Más se tardó en correr la noticia que la abyección en postrarse a los pies monarca, como lo ordenaba la vieja usanza moscovita. El Zar, sonriente, "los levantó graciosamente de su rastrera postura abrazándolos y besándolos, como solo se hace entre amigos privados", narra Robert K. Massie en su extraordinaria biografía del Zar.

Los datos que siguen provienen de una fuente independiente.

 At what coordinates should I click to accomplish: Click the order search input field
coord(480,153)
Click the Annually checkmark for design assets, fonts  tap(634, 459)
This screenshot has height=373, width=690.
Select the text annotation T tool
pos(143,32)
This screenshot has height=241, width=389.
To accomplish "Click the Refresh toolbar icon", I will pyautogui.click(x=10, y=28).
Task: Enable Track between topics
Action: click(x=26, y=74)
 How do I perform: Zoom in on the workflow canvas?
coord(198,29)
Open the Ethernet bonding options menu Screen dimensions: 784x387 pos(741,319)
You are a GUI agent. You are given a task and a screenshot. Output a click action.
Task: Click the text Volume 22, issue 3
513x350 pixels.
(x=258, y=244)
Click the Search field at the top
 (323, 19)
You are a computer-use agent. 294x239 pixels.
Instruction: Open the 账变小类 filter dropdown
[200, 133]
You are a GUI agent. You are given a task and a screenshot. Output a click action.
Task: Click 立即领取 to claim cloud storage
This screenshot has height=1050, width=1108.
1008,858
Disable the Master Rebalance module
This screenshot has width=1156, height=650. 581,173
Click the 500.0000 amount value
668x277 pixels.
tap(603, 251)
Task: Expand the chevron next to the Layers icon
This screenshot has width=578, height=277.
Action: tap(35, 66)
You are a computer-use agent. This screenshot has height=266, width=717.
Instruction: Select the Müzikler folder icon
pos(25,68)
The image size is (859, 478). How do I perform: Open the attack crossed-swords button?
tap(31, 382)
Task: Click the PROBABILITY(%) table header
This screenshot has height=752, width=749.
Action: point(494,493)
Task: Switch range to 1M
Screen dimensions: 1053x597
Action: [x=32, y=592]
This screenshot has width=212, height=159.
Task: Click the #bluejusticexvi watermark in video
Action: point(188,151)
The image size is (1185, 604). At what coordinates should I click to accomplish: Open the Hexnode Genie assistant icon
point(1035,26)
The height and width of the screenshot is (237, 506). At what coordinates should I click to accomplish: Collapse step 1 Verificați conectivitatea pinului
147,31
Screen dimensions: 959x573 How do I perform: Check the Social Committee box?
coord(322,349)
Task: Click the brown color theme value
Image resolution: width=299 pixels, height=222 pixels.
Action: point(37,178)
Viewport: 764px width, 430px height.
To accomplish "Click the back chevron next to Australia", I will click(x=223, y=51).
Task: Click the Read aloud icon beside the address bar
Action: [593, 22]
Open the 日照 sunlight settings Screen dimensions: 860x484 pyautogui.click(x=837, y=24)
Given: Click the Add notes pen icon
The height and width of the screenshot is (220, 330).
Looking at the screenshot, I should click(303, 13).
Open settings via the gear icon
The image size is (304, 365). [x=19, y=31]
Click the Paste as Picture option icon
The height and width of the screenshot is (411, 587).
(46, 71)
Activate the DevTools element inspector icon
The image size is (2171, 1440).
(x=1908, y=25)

El calor de la bienvenida pronto sería sometido a prueba jamás vista. Tras besos y abrazos, su Alteza produjo una larga y filosa navaja de barbero y "con sus propias manos empezó a rasurar barbas. Empezó con Shein, el comandante de la armada, quien estaba demasiado pasmado para resistírsele. Siguió Romodanosky, cuya profunda lealtad a Pedro sobrellevó la afrenta a su sensibilidad moscovita. Los demás fueron simplemente forzados, uno a uno, hasta que todo ilustre presente fue desbarbado, ninguno pudo reír o apuntar su índice sobre los otros. Solo tres fueron exonerados: el Patriarca, que observó el proceder con horror y respeto a su encargo; el Príncipe Michael Cherkassky, dada su avanzada edad; y Tikhon Streshnev, en defensa a su tarea de guardián de la zarina."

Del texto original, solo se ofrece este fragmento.